Стоимость возвращения на такси в Саунд-Хилл равнялась приблизительно четверти аванса за мою первую книгу. Видит бог, мне потребовалось меньше времени на ее написание, чем на то, чтобы добраться до дома. Вышел я у «Шпигата», чтобы передать кое-какие распоряжения Макклу его брату Билли и пинтой пива смыть с себя впечатления дня. Одна пинта превратилась в две, а две – в три. Я помог Билли закрыть заведение, и он подвез меня до дома.

Время промедления закончилось, как только я принял душ и побрился. Порывшись на своем письменном столе, я нашел визитную карточку Ларри Фелда. На обратной стороне он написал свой домашний номер, и я набрал его, наполовину желая услышать автоответчик.
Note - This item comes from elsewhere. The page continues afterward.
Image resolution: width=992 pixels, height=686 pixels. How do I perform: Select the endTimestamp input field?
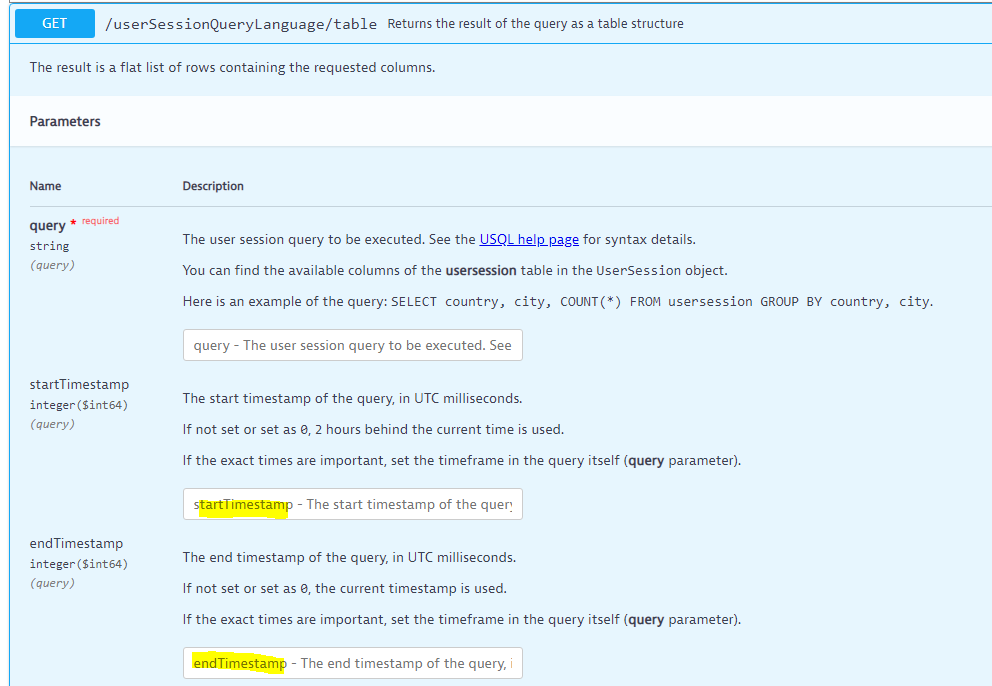(x=352, y=663)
Ларри Фелд принадлежал к числу юристов, сражающихся на стороне темных сил. Выражаясь корректно, Ларри был адвокатом, представлявшим интересы изгоев общества, париев и негодяев. На самом деле он был юристом мафии, периодически защищал то серийного насильника, то педофила. Но Ларри Фелд был еще и парнем, который вырос в моем квартале, парнем, который, бывало, приглашал меня на пасхальный праздник. Это он нашел для меня первую работу следователя страховой компании и всегда старался обеспечить достаточным количеством заказов, чтобы я мог оплачивать свои счета. Беда Ларри Фелда состояла в том, что он никогда ничего не делал по доброте душевной. Можно было только гадать, просто ли он не понимает, что такое доброта, или у него просто нет души. Я так до сих пор и не решил для себя этот вопрос. Что Ларри понимал, так это систему, и чем обладал, так это связями. В этих двух отношениях он очень напоминал моего брата Джеффри. Если вам нужна была информация, он ее добывал. Однако счет практически всегда бывал слишком велик

– Что такое? – Он оказался дома.

– Это Дилан, Ларри.

– Прими мои соболезнования.

– Откуда ты, черт побери…

– Слухами земля полнится. Я послал корзину цветов, – сказал он. – Твой отец всегда меня ненавидел. Но он хотя бы не притворялся и всегда относился с уважением к моим старикам.

Родители Фелда пережили Освенцим, но это не обошлось для них без последствий. Его отец был маленьким угрюмым человечком, который в любую жару носил одежду с длинными рукавами, чтобы скрыть как можно больше шрамов. Его мать покрасила окна их квартиры в черный цвет. Четверо бессердечных детей и их еще более бессердечные родители, – словом, Фелды были легкой мишенью для любой шутки и слуха.

– Спасибо, – отозвался я. – Он действительно тебя ненавидел.

– Ну ладно, Дилан, хватит светской болтовни. Ты звонишь мне только тогда, когда тебе что-то нужно.

– Эрнандес и Фацио. Эрнандес имеет отношение к делу, которое вела нью-йоркская полиция, может, двадцать, может, тридцать лет назад. В нем каким-то образом замешан Джон Макклу. Фацио – это детектив из Касл-он-Хадсона. Работал в Нью-йоркском управлении.

– Про Эрнандеса мне надо посмотреть. А если Фацио зовут Ник, могу кое-что рассказать прямо сейчас.

– Да, его зовут Ник, – подтвердил я.

– У него наград больше, чем у любого детектива, работавшего в отделе служебных расследований. На пенсии, первоклассный детектив. Репутация у него прекрасная. Его уважают даже те, кого он засадил. Работает в Касл-он-Хадсоне, чтобы доказать всему миру, что он настоящий коп, а не какой-то там стукач.

– Посмотри, не пересекались ли Фацио и Макклу по делу Эрнандеса.

– Иди ты! – прошипел он. – Я тебе не нужен. Тебе нужна дорожная карта.

– Ты нужен мне, Ларри. Поверь.

– Ты единственный известный мне человек, который может сказать это и кому это сойдет с рук. Дай мне два дня.

Когда Ларри отключился, я принялся набирать номер отца. Старые привычки похоронить труднее, чем покойника.